Pixel coordinate grounding data:
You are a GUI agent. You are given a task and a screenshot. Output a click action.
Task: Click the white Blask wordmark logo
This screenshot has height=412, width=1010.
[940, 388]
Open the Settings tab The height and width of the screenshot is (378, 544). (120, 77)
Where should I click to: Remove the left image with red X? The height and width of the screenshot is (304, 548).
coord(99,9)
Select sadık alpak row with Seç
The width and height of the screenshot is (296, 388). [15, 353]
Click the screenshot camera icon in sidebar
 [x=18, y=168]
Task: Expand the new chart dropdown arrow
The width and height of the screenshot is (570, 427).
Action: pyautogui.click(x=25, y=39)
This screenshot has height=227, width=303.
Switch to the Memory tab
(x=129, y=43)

---

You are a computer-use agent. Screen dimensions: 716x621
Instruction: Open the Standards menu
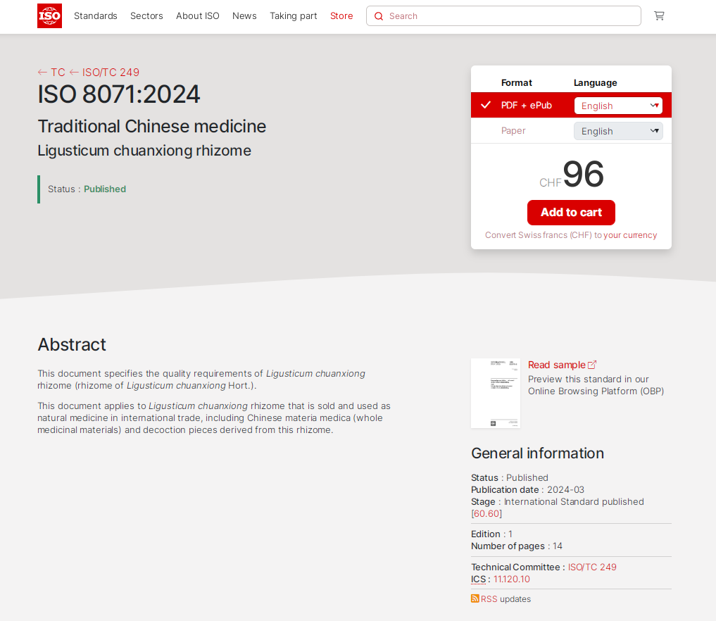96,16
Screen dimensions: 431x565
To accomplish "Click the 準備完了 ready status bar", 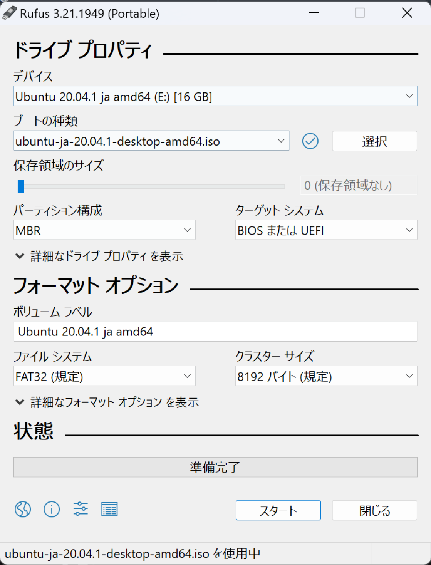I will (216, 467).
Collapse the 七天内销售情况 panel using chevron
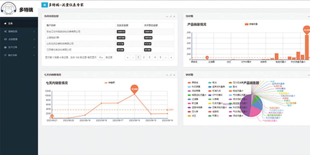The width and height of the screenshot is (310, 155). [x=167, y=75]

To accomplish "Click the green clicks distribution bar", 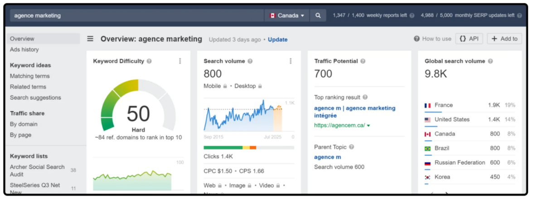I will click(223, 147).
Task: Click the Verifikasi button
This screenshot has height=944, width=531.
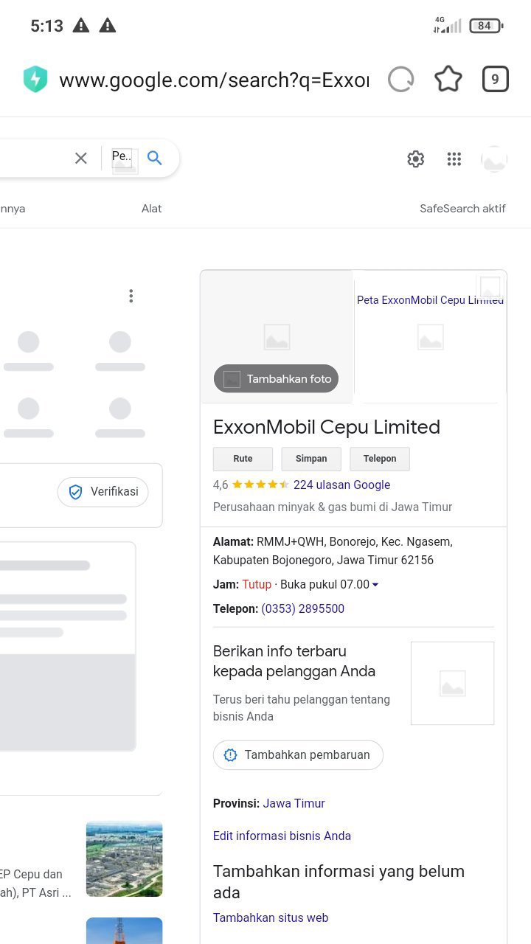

#### [Instructions for the task]
Look through the data above. Find each line with the string "agent" and copy it.

#### [Worked solution]
You are a GUI agent. You are given a task and a screenshot. Output a click action.
You are a computer-use agent. Screen dimensions: 716x621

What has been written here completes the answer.